The role of mitochondria in the pathogenesis of type 2 diabetes

Research Division, Joslin Diabetes Center, Boston, Massachusetts 02215, USA.
Endocrine reviews (Impact Factor: 19.36). 02/2010; 31(3):364-95. DOI: 10.1210/er.2009-0027
Source: PubMed

ABSTRACT The pathophysiology of type 2 diabetes mellitus (DM) is varied and complex. However, the association of DM with obesity and inactivity indicates an important, and potentially pathogenic, link between fuel and energy homeostasis and the emergence of metabolic disease. Given the central role for mitochondria in fuel utilization and energy production, disordered mitochondrial function at the cellular level can impact whole-body metabolic homeostasis. Thus, the hypothesis that defective or insufficient mitochondrial function might play a potentially pathogenic role in mediating risk of type 2 DM has emerged in recent years. Here, we summarize current literature on risk factors for diabetes pathogenesis, on the specific role(s) of mitochondria in tissues involved in its pathophysiology, and on evidence pointing to alterations in mitochondrial function in these tissues that could contribute to the development of DM. We also review literature on metabolic phenotypes of existing animal models of impaired mitochondrial function. We conclude that, whereas the association between impaired mitochondrial function and DM is strong, a causal pathogenic relationship remains uncertain. However, we hypothesize that genetically determined and/or inactivity-mediated alterations in mitochondrial oxidative activity may directly impact adaptive responses to overnutrition, causing an imbalance between oxidative activity and nutrient load.

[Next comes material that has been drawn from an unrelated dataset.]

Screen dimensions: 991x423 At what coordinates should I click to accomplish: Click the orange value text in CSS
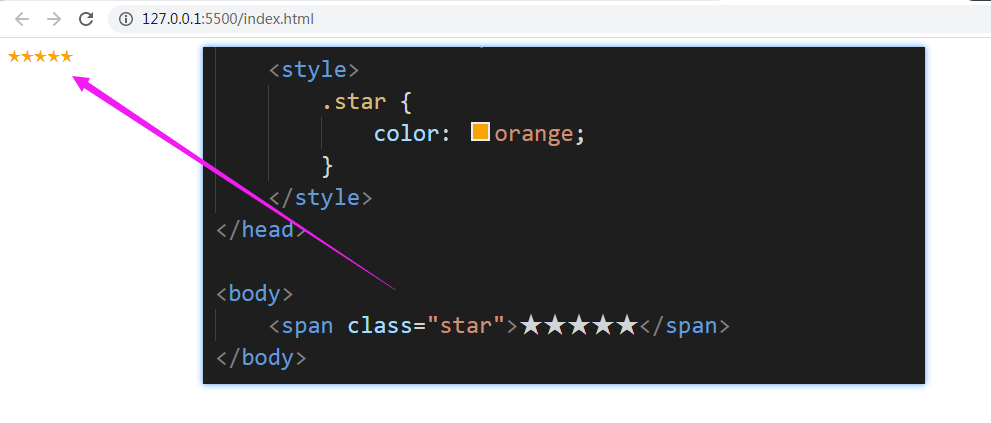(x=533, y=133)
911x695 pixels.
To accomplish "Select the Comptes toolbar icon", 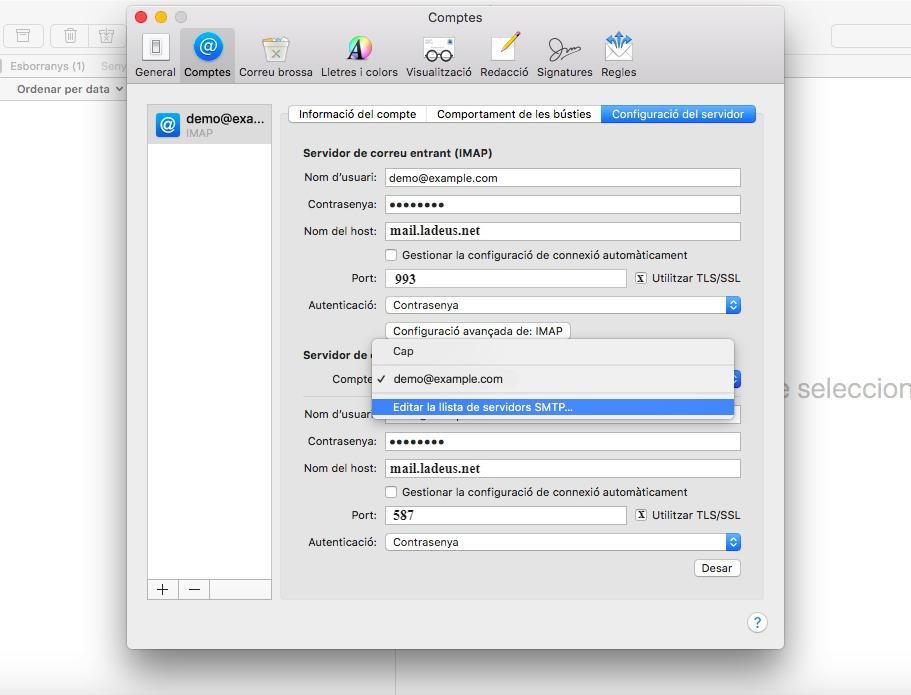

This imbalance may lead in turn to chronic accumulation of lipid oxidative metabolites that can mediate insulin resistance and secretory dysfunction. More refined experimental strategies that accurately mimic potential reductions in mitochondrial functional capacity in humans at risk for diabetes will be required to determine the potential pathogenic role in human insulin resistance and type 2 DM.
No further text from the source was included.